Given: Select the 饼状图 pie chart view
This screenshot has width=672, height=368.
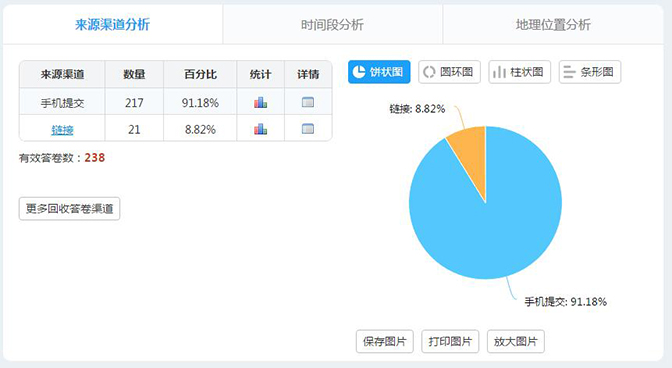Looking at the screenshot, I should point(379,72).
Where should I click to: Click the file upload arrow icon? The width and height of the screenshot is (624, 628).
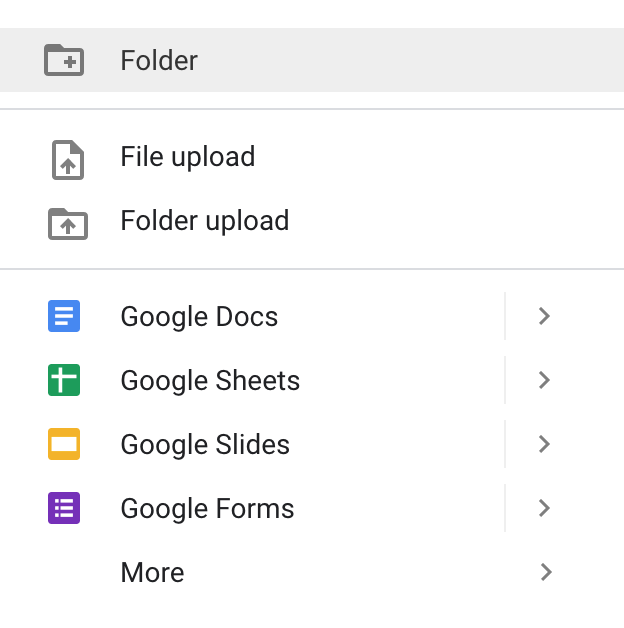[x=68, y=160]
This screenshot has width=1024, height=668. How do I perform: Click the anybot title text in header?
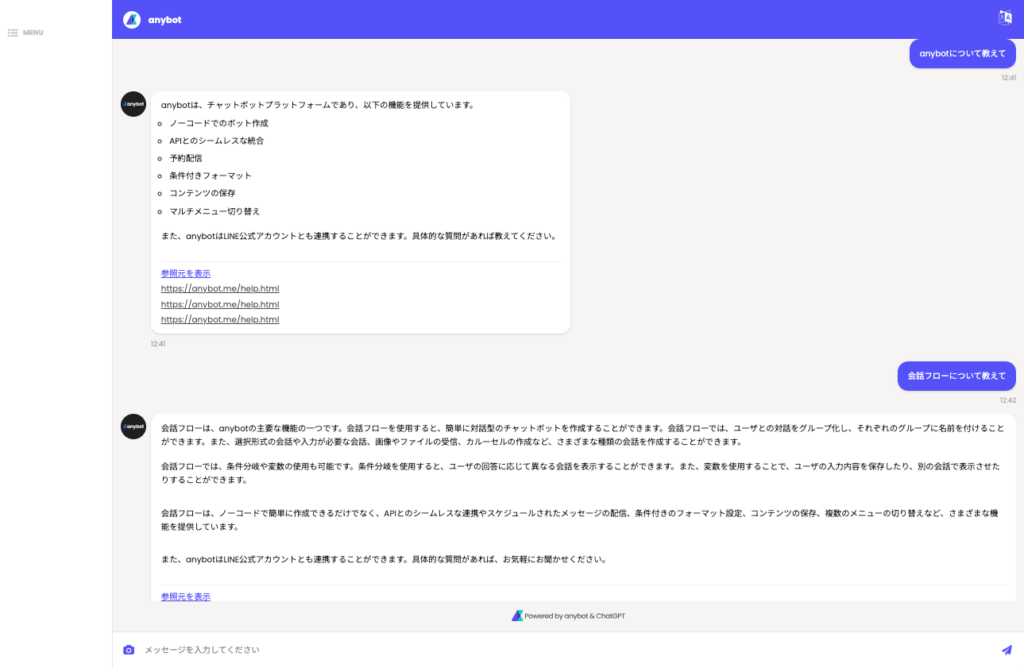pyautogui.click(x=165, y=20)
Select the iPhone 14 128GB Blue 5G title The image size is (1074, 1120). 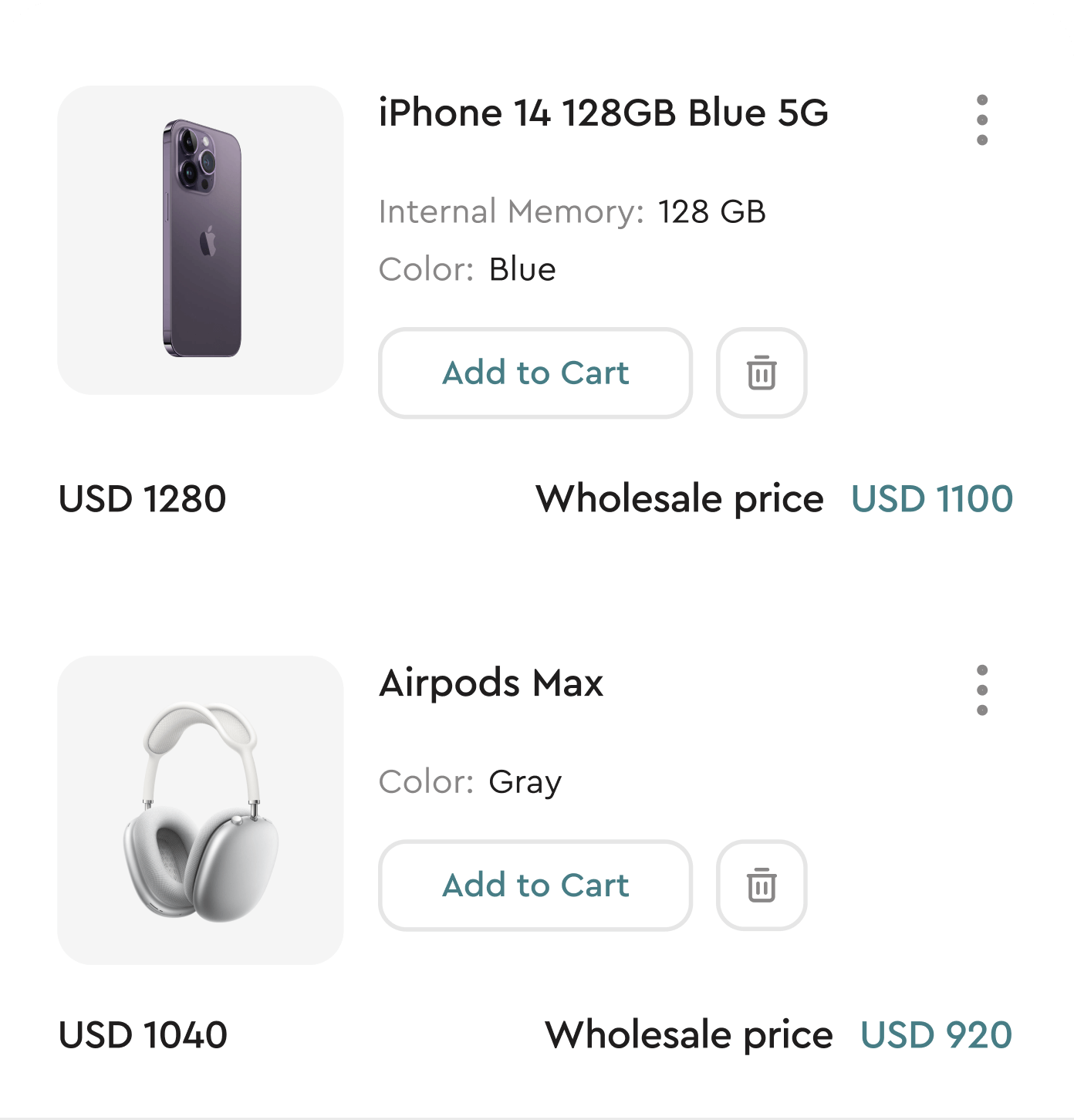[603, 113]
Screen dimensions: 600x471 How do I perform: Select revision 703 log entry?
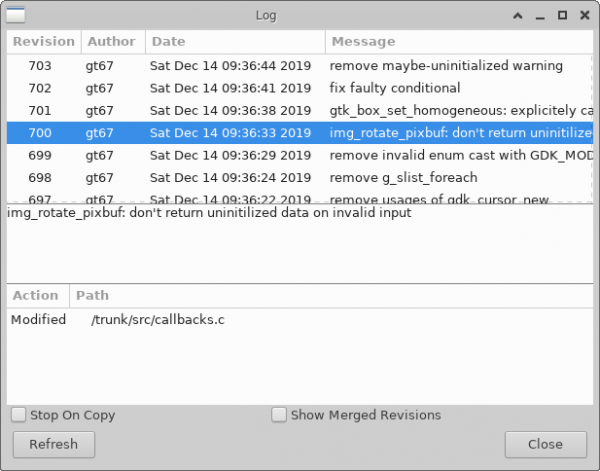300,66
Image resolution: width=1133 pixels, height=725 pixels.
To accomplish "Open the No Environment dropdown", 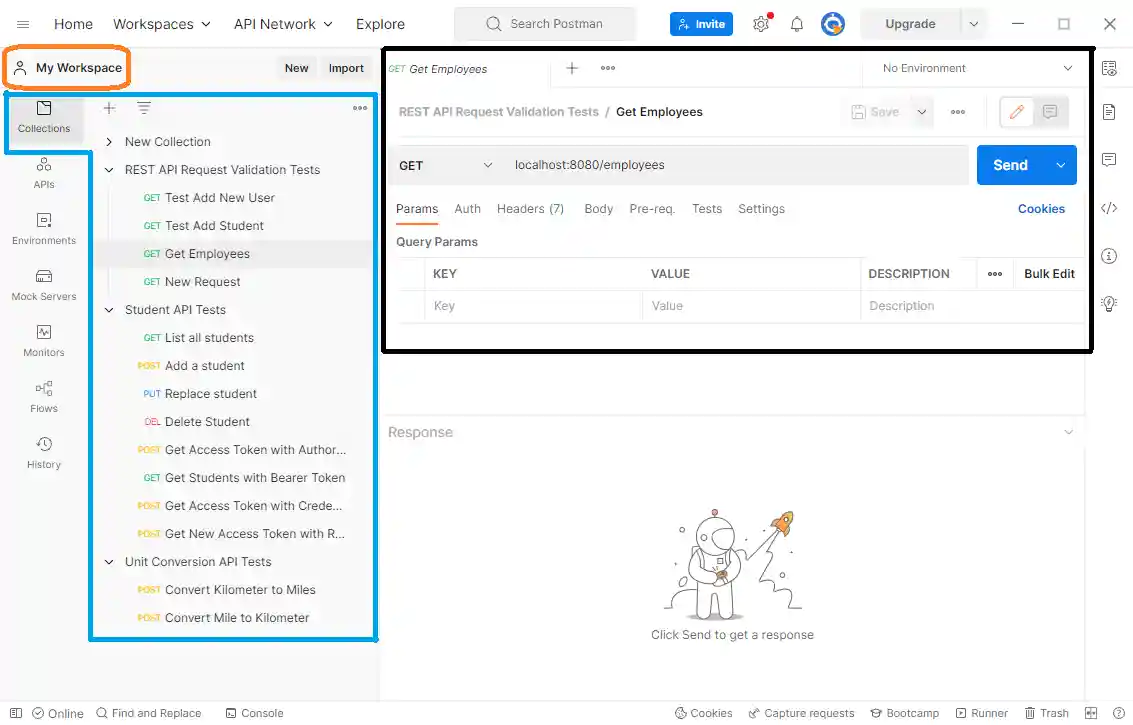I will pyautogui.click(x=976, y=68).
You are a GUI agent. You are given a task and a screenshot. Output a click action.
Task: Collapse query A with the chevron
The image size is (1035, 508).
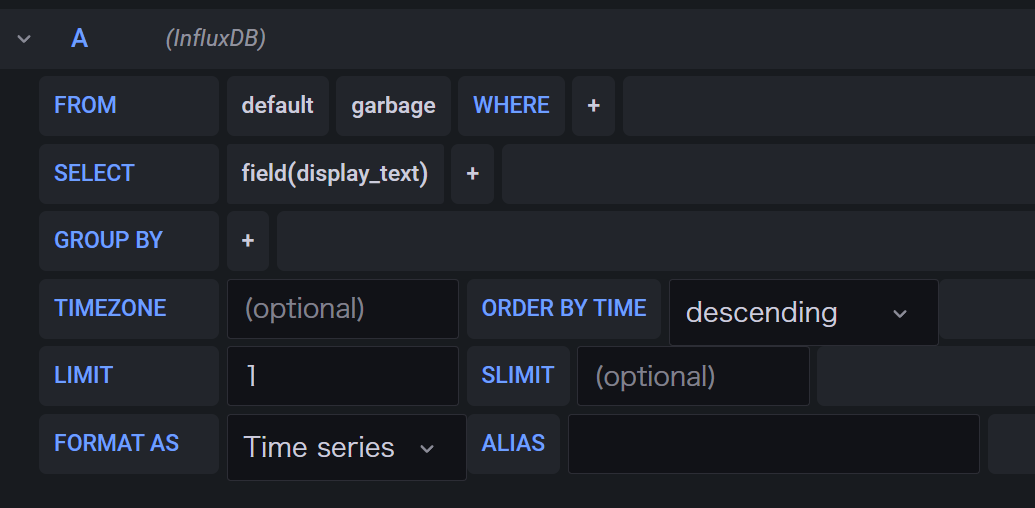coord(24,39)
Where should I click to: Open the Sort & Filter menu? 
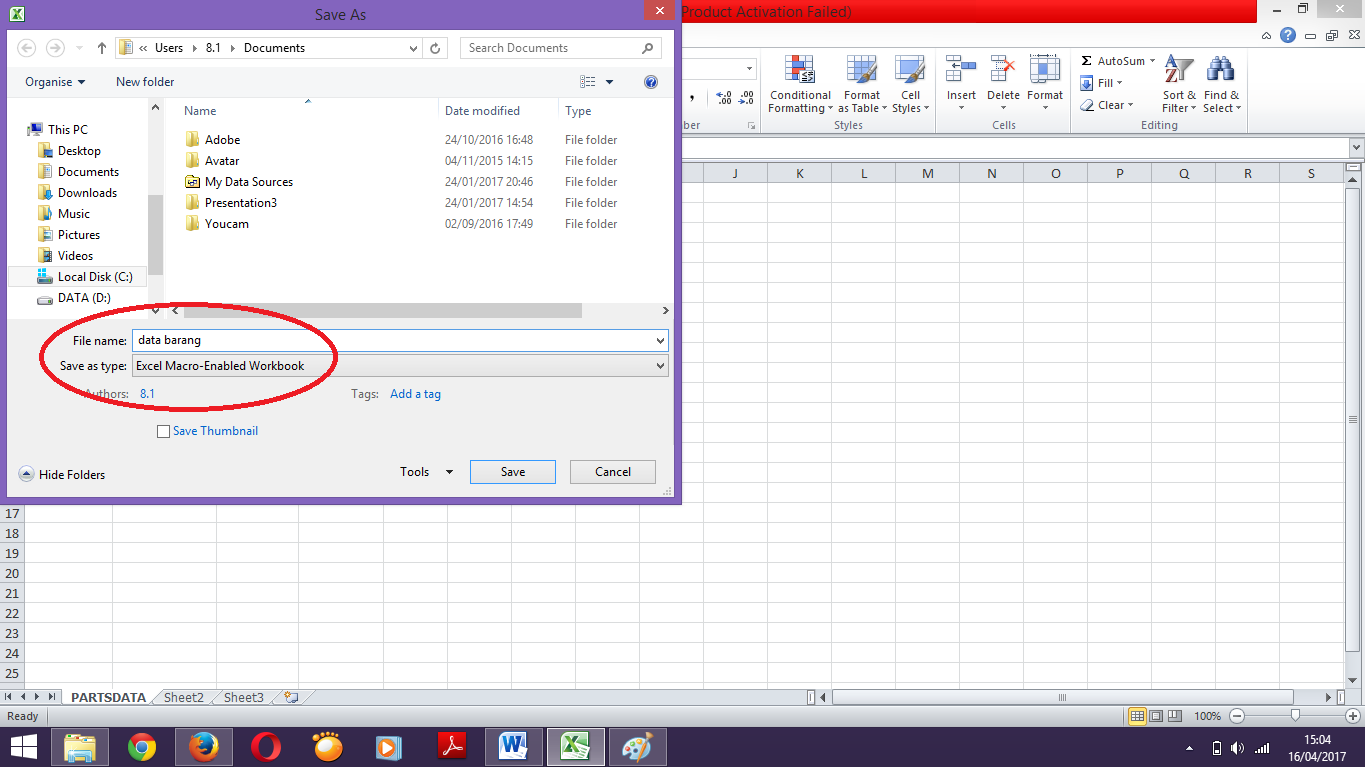(1178, 86)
====
TASK OBJECTIVE: Find each line above that contains the string "Where" and copy those lines out in full.

FULL OUTPUT:
Where should I click to: Click the file upload arrow icon? The width and height of the screenshot is (624, 628).
Where should I click to: Open the Sort & Filter menu? 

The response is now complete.